**Section du texte:**
-*-
Débats du Sénat (hansard)

3e Session, 40e Législature,
Volume 147, Numéro 68

Le mardi 23 novembre 2010
L’honorable Noël A. Kinsella, Président

La Loi sur les langues officielles

Projet de loi modificatif—Deuxième lecture—Suite du débat

L’ordre du jour appelle :

Reprise du débat sur la motion de l’honorable sénateur Chaput, appuyée par l’honorable sénateur Mahovlich, tendant à la deuxième lecture du projet de loi S-220, Loi modifiant la Loi sur les langues officielles (communications avec le public et prestation des services).

L’honorable Mobina S. B. Jaffer : Honorables sénateurs, je prends la parole aujourd’hui pour appuyer mes collègues qui ont déjà pris la parole au sujet du projet de loi S-220, Loi modifiant la Loi sur les langues officielles (communications avec le public et prestation des services).

Noble initiative de l’honorable sénateur Maria Chaput, ce projet de loi mérite toute notre attention. Je me permets de féliciter madame le sénateur Chaput pour cette indéniable mesure qui s’impose : une mise à jour de la Loi sur les langues officielles, qui date de 1969 et qui a été réadaptée seulement en 1988. À cette époque, en 1988, la nécessité de prendre en compte la composition familiale ainsi que le public voyageur se faisait moins sentir. Au fil des ans, l’immigration, les mariages mixtes, les déplacements et les déménagements des familles d’une frontière à l’autre de notre pays ont fait en sorte que la Loi sur les langues officielles n’est plus vraiment d’actualité.

Je comprends très bien et j’apprécie beaucoup l’intervention du sénateur Chaput dans le sens où la gestion des ressources existantes reste primordiale dans la prestation des services en français. N’oublions pas une chose importante; ce projet de loi n’impose pas une augmentation importante des ressources fédérales.
-*-
**Extrait de données:**
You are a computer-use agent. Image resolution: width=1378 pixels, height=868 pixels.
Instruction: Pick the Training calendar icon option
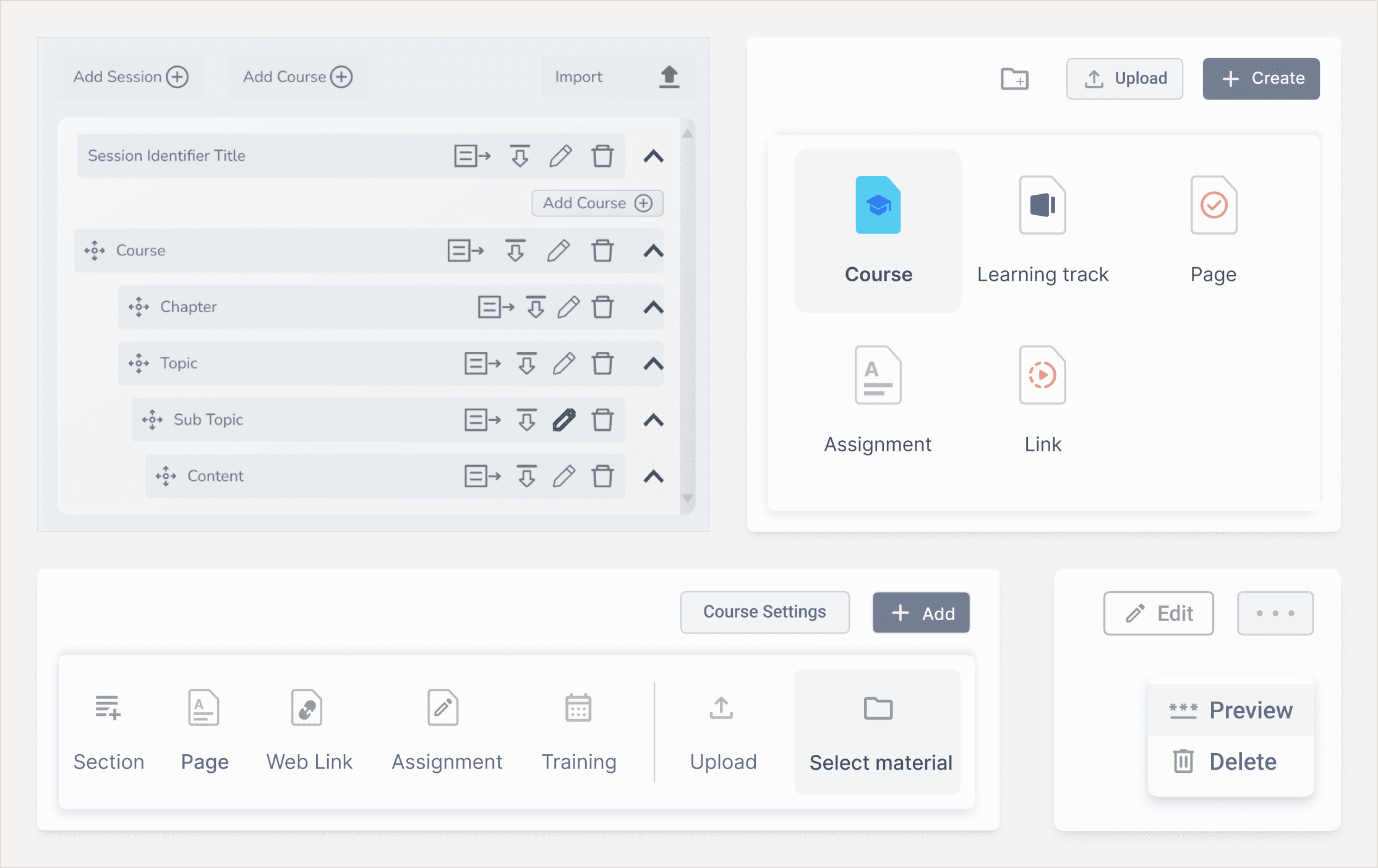click(x=578, y=708)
-*-
**Votre travail:**
A. Réécrivez le passage du débat sur les langues officielles compris entre « Je comprends très » et « des ressources fédérales. », bornes incluses, en remplaçant « primordiale » par « essentielle ».
B. D'après le débat sur les langues officielles, en quelle année la Loi sur les langues officielles a-t-elle été réadaptée ?
C. Poursuivez le débat sur les langues officielles à partir de sa dernière phrase.

**Réponses par tâche:**
A.
Je comprends très bien et j’apprécie beaucoup l’intervention du sénateur Chaput dans le sens où la gestion des ressources existantes reste essentielle dans la prestation des services en français. N’oublions pas une chose importante; ce projet de loi n’impose pas une augmentation importante des ressources fédérales.

B. En 1988.

C.
Un autre objectif digne d’être souligné est celui de la compréhension : le règlement tel quel, dans son état actuel, est tellement ambigu et peu clair que même les fonctionnaires qui devraient l’appliquer ne peuvent pas l’expliquer. Les constructions compliquées, les termes flous, les ambiguïtés sont présents à tous les pas. Ne parlons même pas des droits des voyageurs, de la notion de voyageur et du droit à des services bilingues.

Permettez-moi, honorables sénateurs, de revenir aux changements dans la composition familiale de nos jours.

Il y a de plus en plus de familles mixtes dont la Loi sur les langues officielles fait abstraction : la maman francophone et le papa anglophone; la maman anglophone et le papa francophone; un des parents anglophone ou francophone, l’autre parent d’une autre langue maternelle; les parents allophones qui rêvent de voir leurs enfants parler les deux langues officielles du Canada.

La question que je me pose est la suivante : pourquoi? Pourquoi la Loi sur les langues officielles ne tient-elle pas compte de ce contexte?

Pourquoi la plus grande classe de la population canadienne actuelle, celle issue d’une composition familiale mixte, ne se retrouve et ne se reconnaît pas dans la loi actuelle sur les langues officielles?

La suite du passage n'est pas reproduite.